Opinión

La muerte de un padre

Andaba yo por los veinticinco añitos cuando mi padre se fue, dejando mi alma en el más absoluto de los desconciertos. Ya sabemos que es la sucesión natural de la vida, pero yo no estaba preparada para aquel golpe inesperado y anduve muy desorientada durante bastante tiempo. Esto que acabo de decir es una obviedad: nunca estamos preparados para enfrentar y asumir la muerte, es un choque frontal demasiado violento que nos deja en un extraño estado de movimiento de sesos. Luego todo se va serenando como después de un tornado, que el polvo se va depositando en el suelo y vuelve la calma, el sosiego y la resignación. Odio la resignación y mi espíritu es de revelarse, de patalear y de poco o nulo conformismo, pero de nada sirve cuando lo irremediable es un hecho ante el que no tenemos absolutamente nada que hacer.

Esta semana ha muerto un padre peculiar, Joe Jackson, que parió 11 hijos... bueno, él no, su mujer –ustedes ya entienden lo que quiero decir–, para hacer negociete. Quizá sea un poco cruel esta apreciación que no es solo mía, sino que es generalizada, pero los datos que tenemos en la mano apuntan a que el progenitor de los hermanos Jackson hizo de su prole un corral de gallinas de huevos de oro hasta que los chiquillos se hicieron mayores y ahí empezaron las disputas y los reproches.

En su ansia por hacer fortuna el patriarca firmó un contrato sin leerlo con la discográfica en la que grababan los míticos Jackson Five, lo cual provocó que perdieran cantidades millonarias de dinero. Tan es así que, cuando éstos alcanzaron la mayoría de edad, prescindieron de su padre como productor y manager. Pero la cosa no queda ahí. Cuenta la leyenda que Joe era un padre maltratador, vamos que no sólo les zurraba la badana sino que hasta llegaba a apuntar a sus hijos con una pistola. El más exitoso de ellos, el grandísimo Michael Jackson, anduvo traumatizado toda su vida por los malos tratos de su progenitor, así que no es de extrañar que el odio se apoderase de la casi totalidad de su descendencia.
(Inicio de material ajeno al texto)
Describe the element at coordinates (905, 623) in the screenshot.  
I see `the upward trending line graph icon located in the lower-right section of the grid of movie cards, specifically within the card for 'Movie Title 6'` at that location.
Y digo casi porque, según dicen, una de sus hijas, Janet, nunca perdió el cariño natural que se profesa a un padre, aunque solo sea por el hecho de que gracias a su semillita estamos en el mundo. Quiero dejar claro que todo esto que voy relatando se basa en los hechos que ha venido describiendo la prensa norteamericana acerca de la legendaria familia, de la cual el más sobresaliente ha sido el blanqueadísimo Michael, un muchacho que renegó del color de su piel, pero, como siempre digo, hay que ponerse en el pellejo de la gente antes de opinar y de criticar, porque quizá haya sido una simple operación de marketing para triunfar en su carrera, aunque con el arte que le rebosaba por cada poro de su negra piel no hubiera necesitado nada más que ser él mismo. Eso le dije un día a Arrabal, minutos antes de dar un speach ante personas demasiado serias para su surrealismo. «Tienes que superar la seriedad de estos asnos Fernando: sé tú mismo». Y lo fue. Y se armó la marimorena, las caras eran dignas de ser inmortalizadas. Nadie entendía nada. Claro, cuesta mucho que la gente del montón entienda a un genio surreal.
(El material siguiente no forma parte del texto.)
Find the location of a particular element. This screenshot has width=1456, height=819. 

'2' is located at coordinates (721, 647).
En palabras de psicólogos «después de la muerte de los padres, la vida cambia mucho. O quizás, muchísimo. Enfrentar la orfandad, incluso para personas adultas, es una experiencia sobrecogedora». Y en la mente del maestro Gabo se mecía la idea de que «cuando un recién nacido aprieta con su pequeño puño, por primera vez, el dedo de su padre, lo tiene atrapado para siempre». Para la familia protagonista de estas líneas de hoy tampoco será fácil encajar la marcha de su padre. Habrá lágrimas de todo tipo. Pero lágrimas al fin y al cabo.